--- TASK MATERIAL ---
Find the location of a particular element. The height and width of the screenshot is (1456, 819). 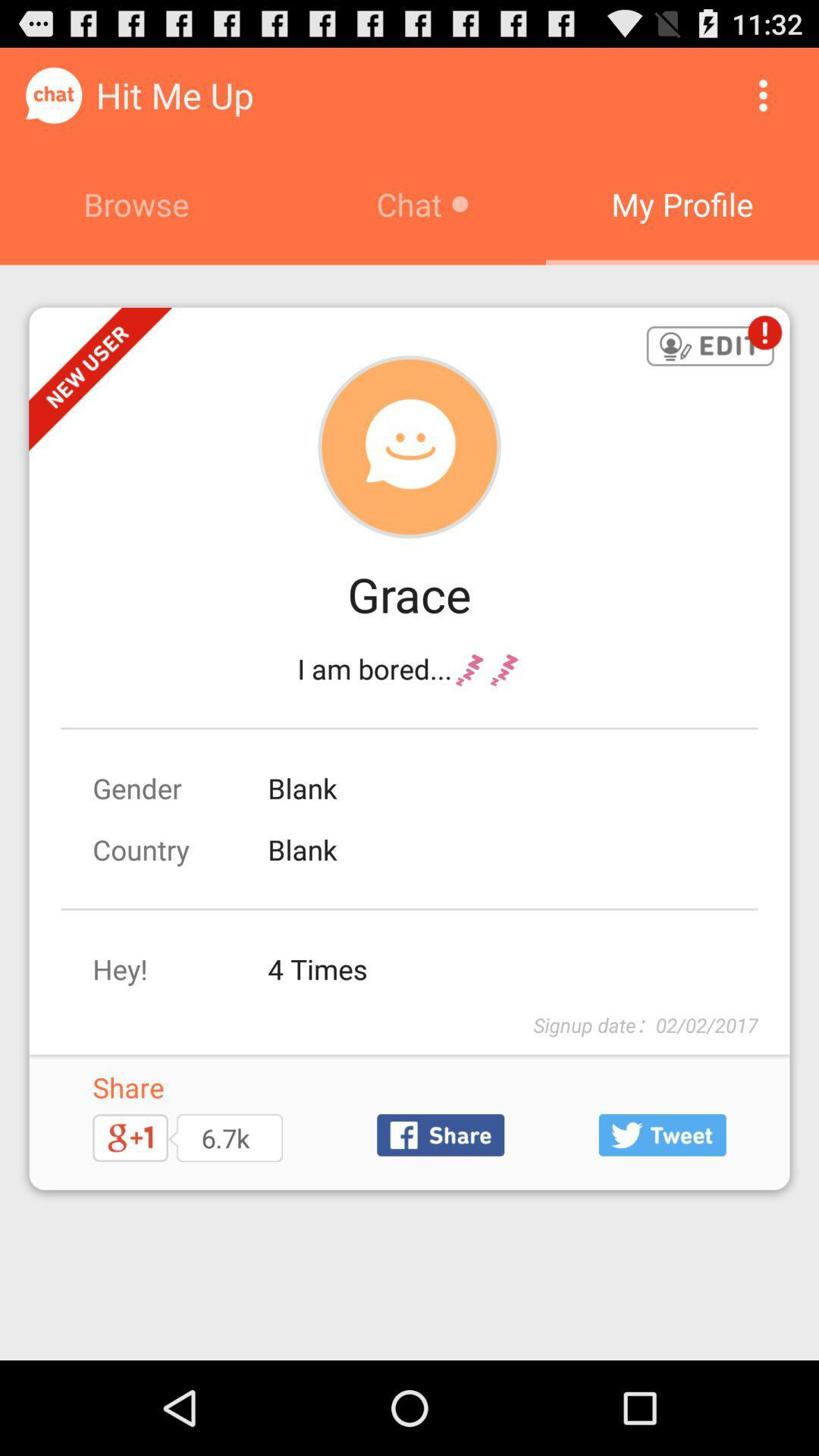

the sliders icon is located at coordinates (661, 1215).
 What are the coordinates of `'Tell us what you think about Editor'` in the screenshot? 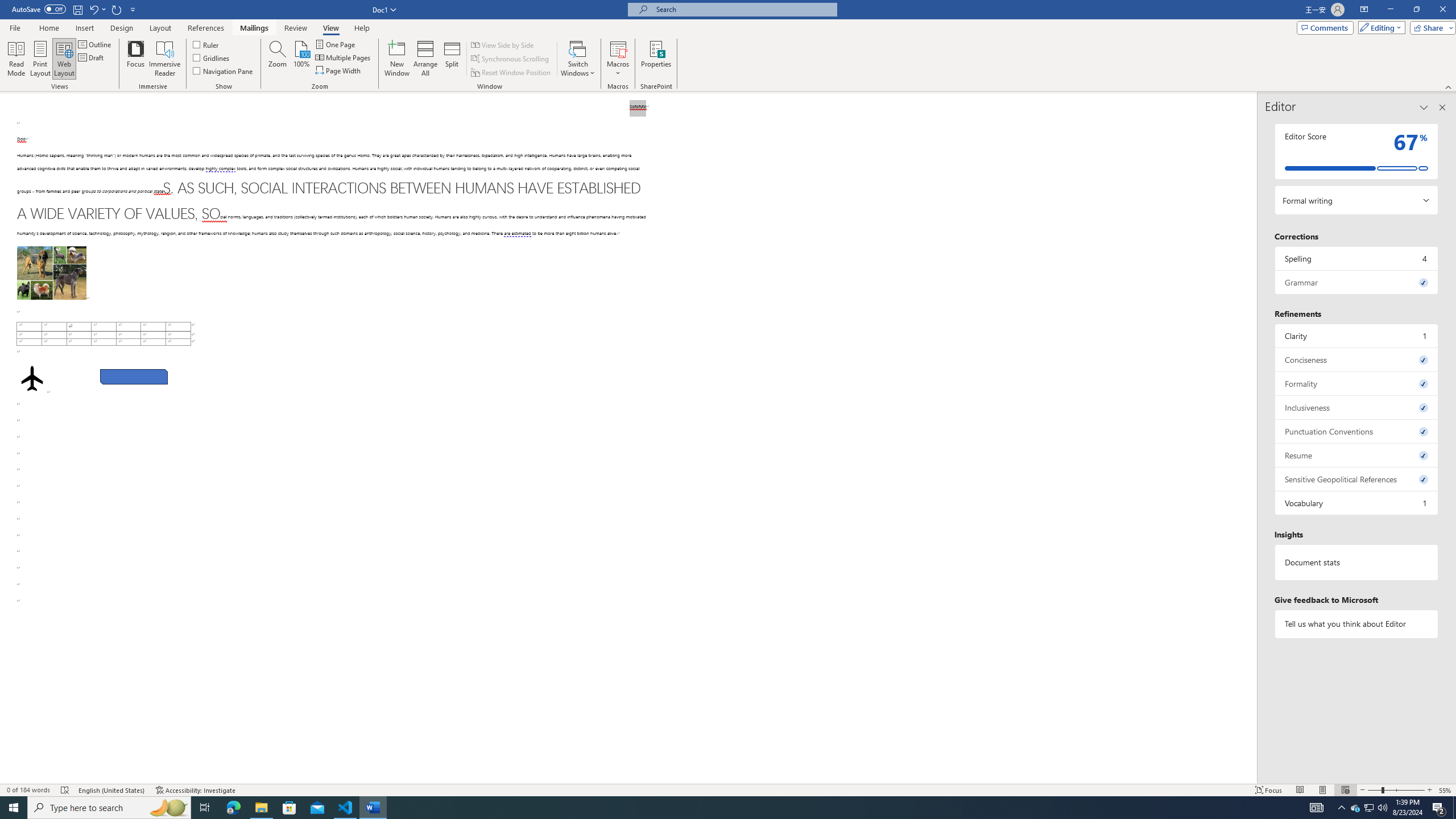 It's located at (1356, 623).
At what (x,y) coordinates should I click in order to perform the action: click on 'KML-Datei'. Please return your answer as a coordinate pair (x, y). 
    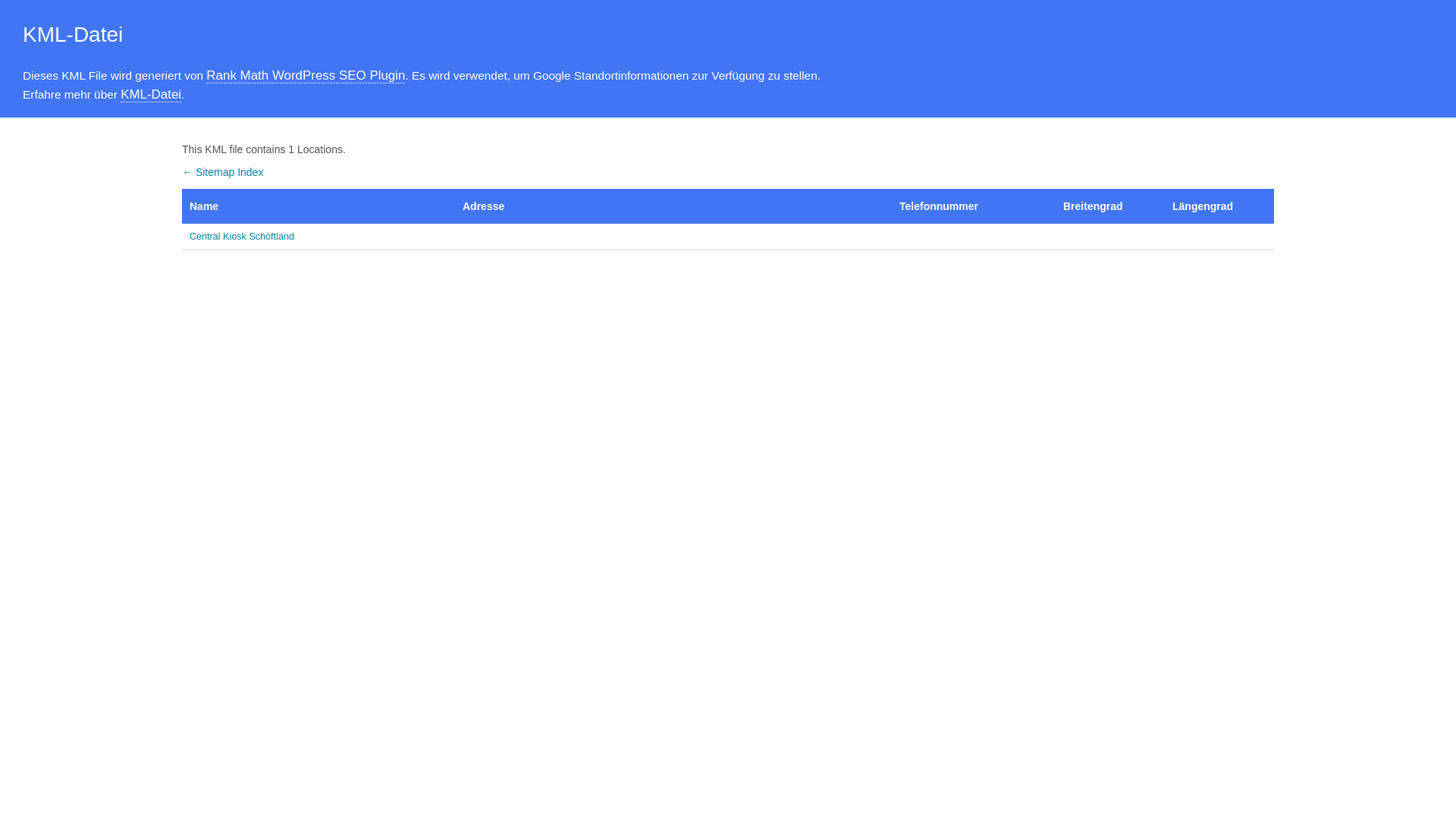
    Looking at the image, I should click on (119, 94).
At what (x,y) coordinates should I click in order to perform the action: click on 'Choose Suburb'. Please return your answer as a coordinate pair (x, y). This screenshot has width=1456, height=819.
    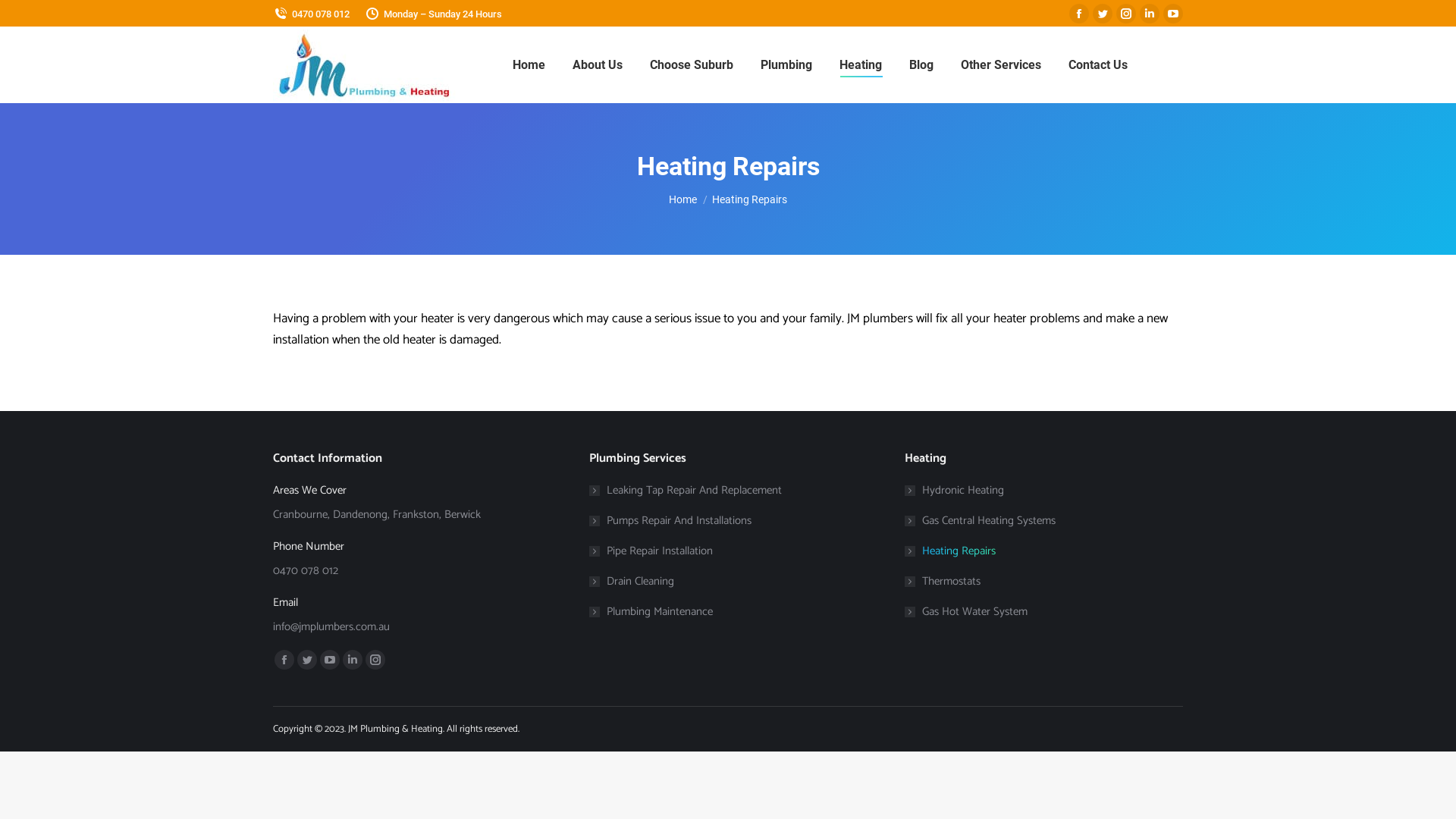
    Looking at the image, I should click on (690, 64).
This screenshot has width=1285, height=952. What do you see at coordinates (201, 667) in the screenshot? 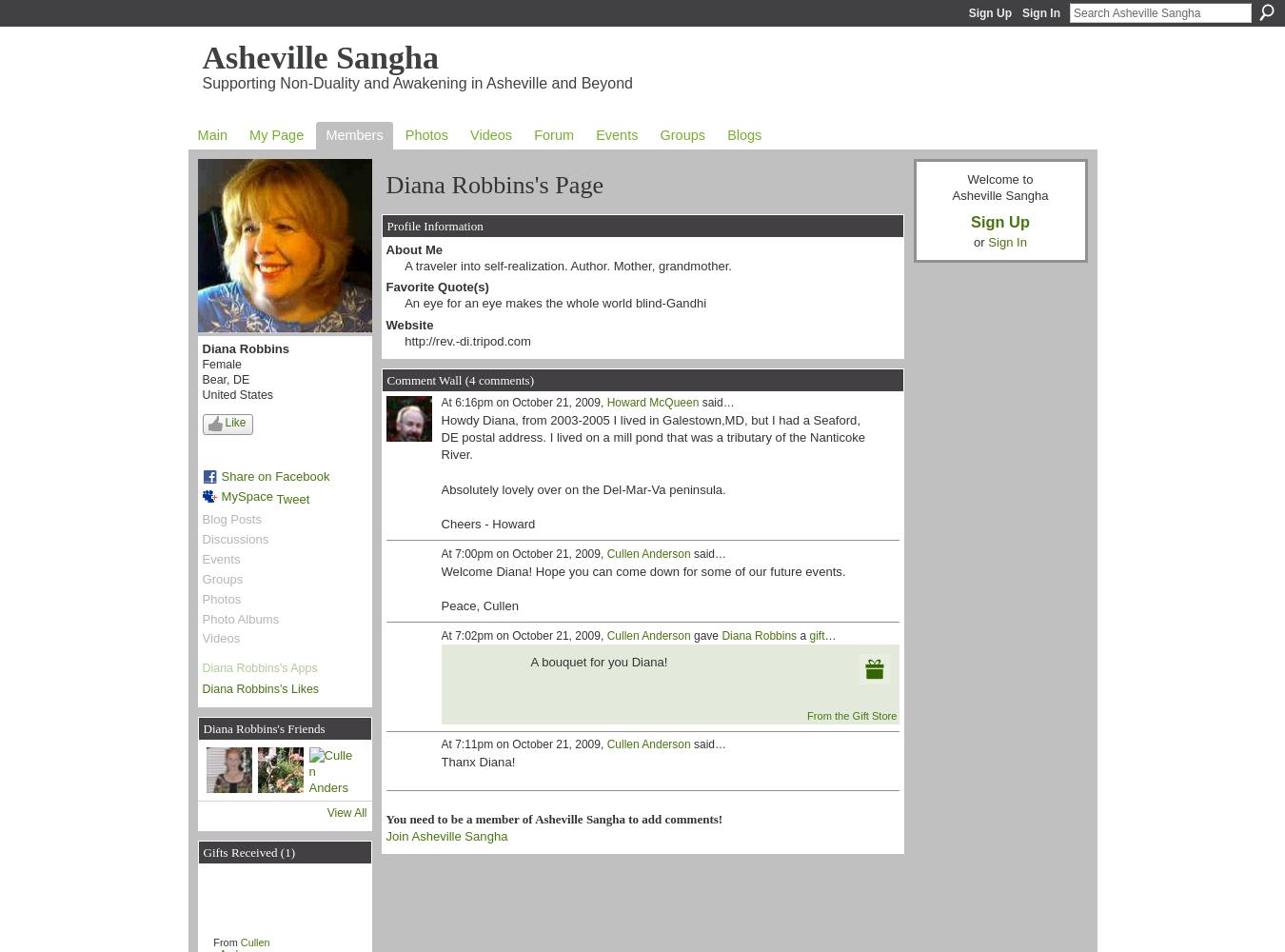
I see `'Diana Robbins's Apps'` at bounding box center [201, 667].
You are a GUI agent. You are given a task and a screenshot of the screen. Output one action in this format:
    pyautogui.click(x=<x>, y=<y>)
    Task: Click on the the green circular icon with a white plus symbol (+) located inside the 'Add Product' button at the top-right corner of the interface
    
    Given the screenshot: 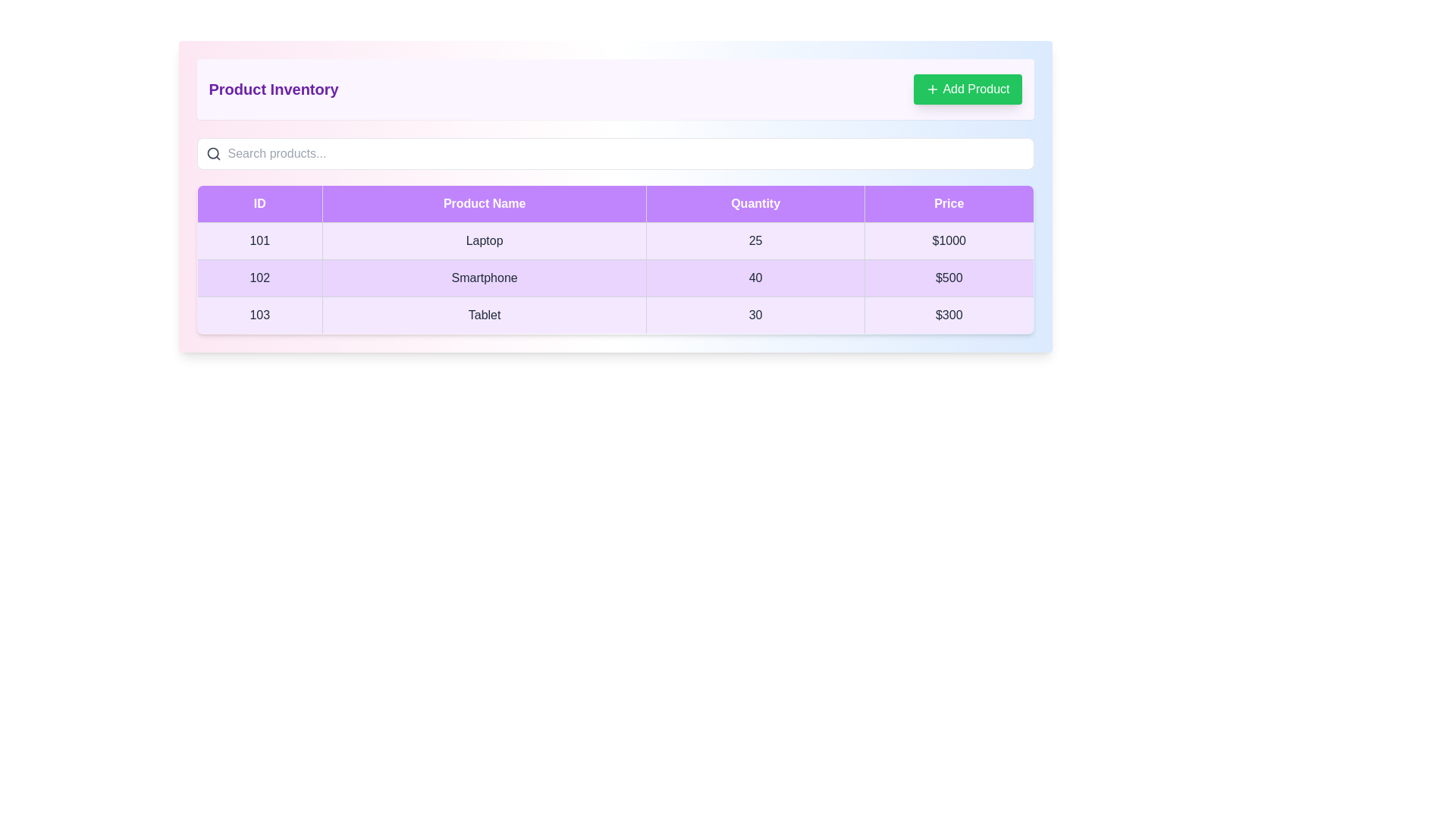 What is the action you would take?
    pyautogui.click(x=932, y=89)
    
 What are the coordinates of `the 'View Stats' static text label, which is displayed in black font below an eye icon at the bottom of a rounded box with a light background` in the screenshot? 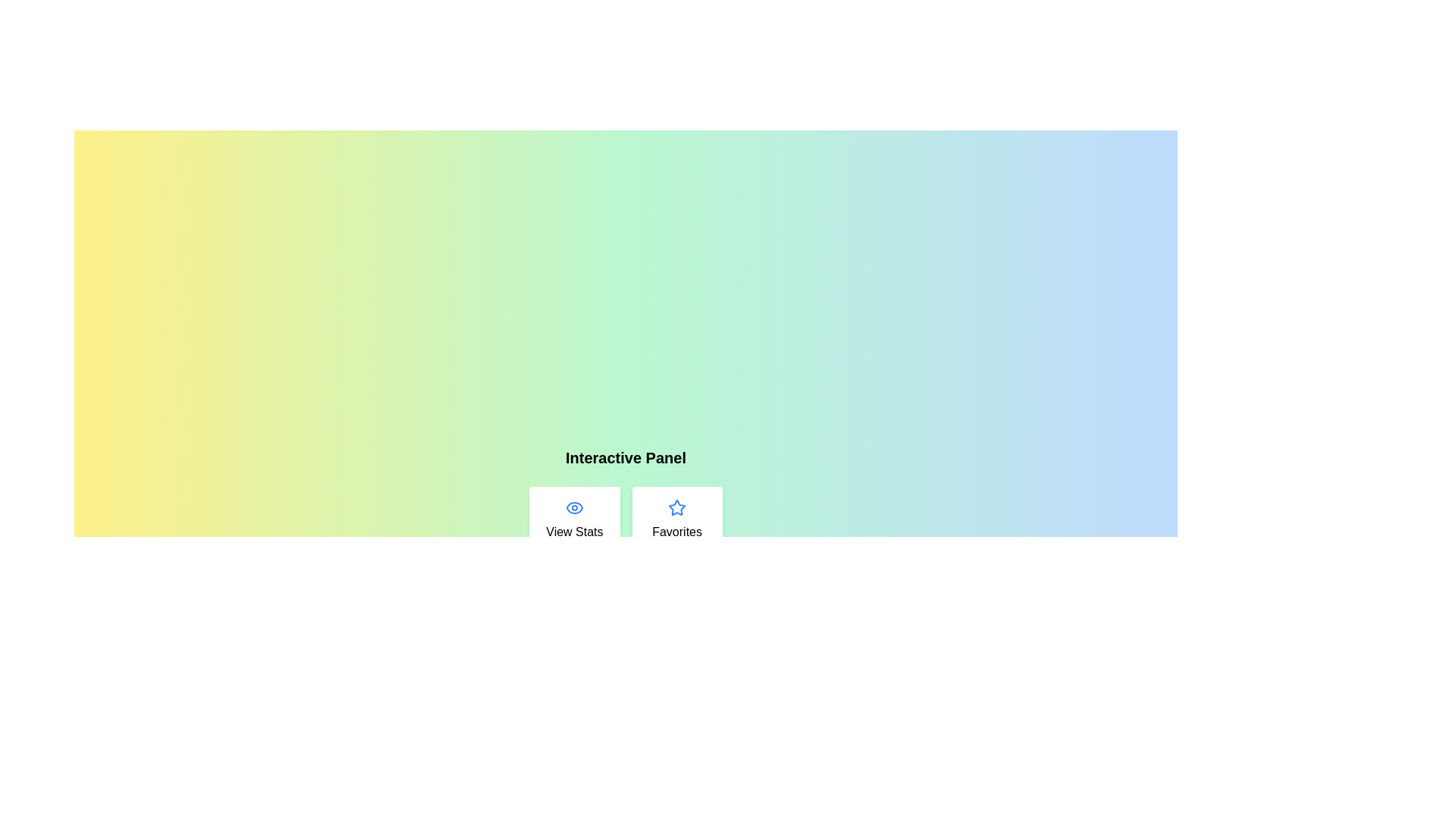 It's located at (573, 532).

--- TO BE DONE ---
Please edit the part of these lines that opens with the line containing "has width=1456, height=819." and closes with the line containing "Looking at the image, I should click on (690, 64).", changing "Choose Suburb" to "Select Suburb" and keeping everything else the same. Return only those lines, leaving out the pictures.

--- RESPONSE ---
At what (x,y) coordinates should I click in order to perform the action: click on 'Select Suburb'. Please return your answer as a coordinate pair (x, y). This screenshot has width=1456, height=819.
    Looking at the image, I should click on (690, 64).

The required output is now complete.